ELENCO DEI COMPITI
A – Traduci in inglese la seguente frase della selezione sugli scontri tra palestinesi e Israele: "Gli «shabab» lanciano molotov, pietre e si fanno strada con pneumatici in fiamme."
B – Dalla selezione sugli scontri tra palestinesi e Israele, trascrivi senza modifiche il passo che si apre con le parole contenenti "Assalti al coltello" e si chiude con "riservistidi M. Mo.".

SELEZIONE
Assalti al coltello a Gerusalemme E a Gaza è battaglia sul confine
Feriti sei israeliani, uccisi due ragazzini della Striscia Netanyahu richiama i riservistidi M. Mo. 
La Stampa 11.10.15Assalti al confine da Gaza, accoltellamenti a Gerusalemme e proteste da Nazareth alla West Bank: sono i fronti caldi della rivolta palestinese contro Israele che spingono il governo di Netanyahu a richiamare centinaia di riservisti di polizia e guardia di frontiera in previsione di violenze in crescita.
Scontri a Khan Yunes
A Est di Khan Yunes, nel Sud della Striscia di Gaza, una folla di palestinesi attacca per il secondo giorno di seguito le postazioni israeliane lungo il confine. Gli «shabab» lanciano molotov, pietre e si fanno strada con pneumatici in fiamme. L’intento è sfondare la rete e penetrare in Israele. I soldati sparano per fermarli e almeno due vengono uccisi: Marwan Barbakh e Khalil Othman, di 11 e 15 anni. Per la Mezzaluna Rossa palestinese i feriti degli ultimi due giorni sono 568, incluso un 13enne colpito al valico di Erez e ricoverato in condizioni critiche. Peter Lerner, portavoce militare israeliano, afferma che «i soldati hanno sparato contro gli agitatori».
In serata gli «shabab» tornano all’assalto, in almeno 30, penetrano in Israele: 5 vengono arrestati e gli altri sono respinti. È un campanello d’allarme: Hamas ha trovato una nuova tattica che mette in difficoltà i soldati israeliani.

ESTRATTO DEI DATI
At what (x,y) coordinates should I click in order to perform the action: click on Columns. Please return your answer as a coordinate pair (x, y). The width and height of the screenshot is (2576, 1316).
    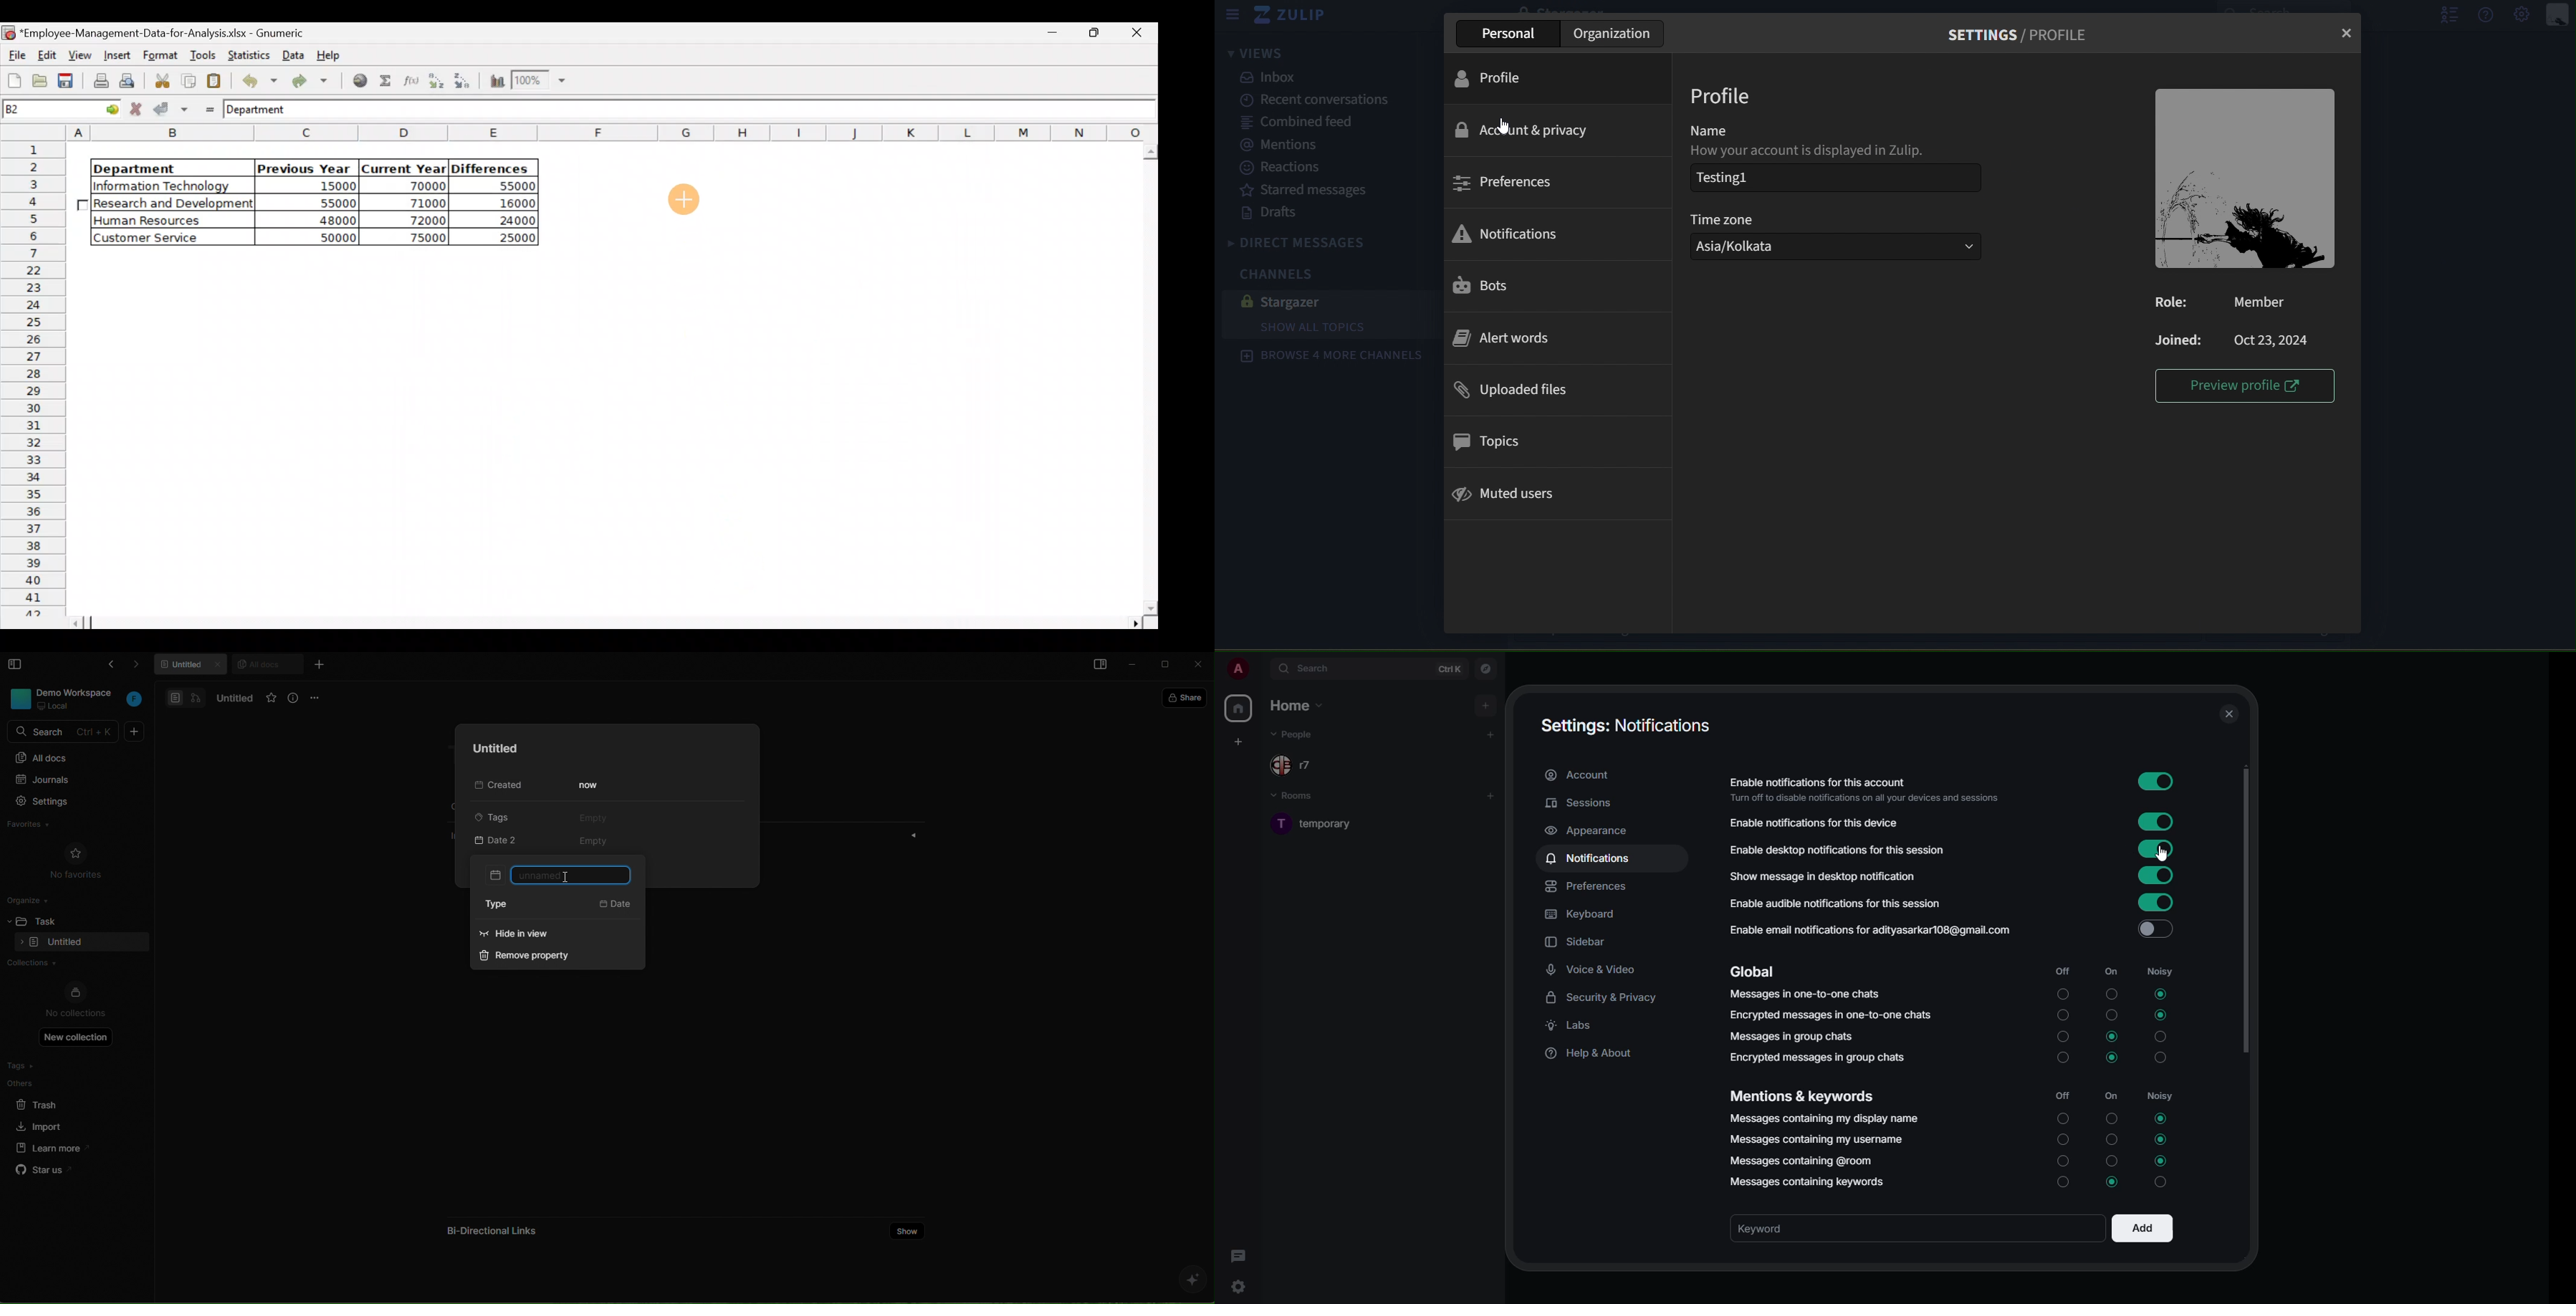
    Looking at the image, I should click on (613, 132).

RISULTATI PER COMPITO
A – The "shabab" throw Molotov cocktails and stones and force their way forward with burning tires.

B –
Assalti al coltello a Gerusalemme E a Gaza è battaglia sul confine
Feriti sei israeliani, uccisi due ragazzini della Striscia Netanyahu richiama i riservistidi M. Mo.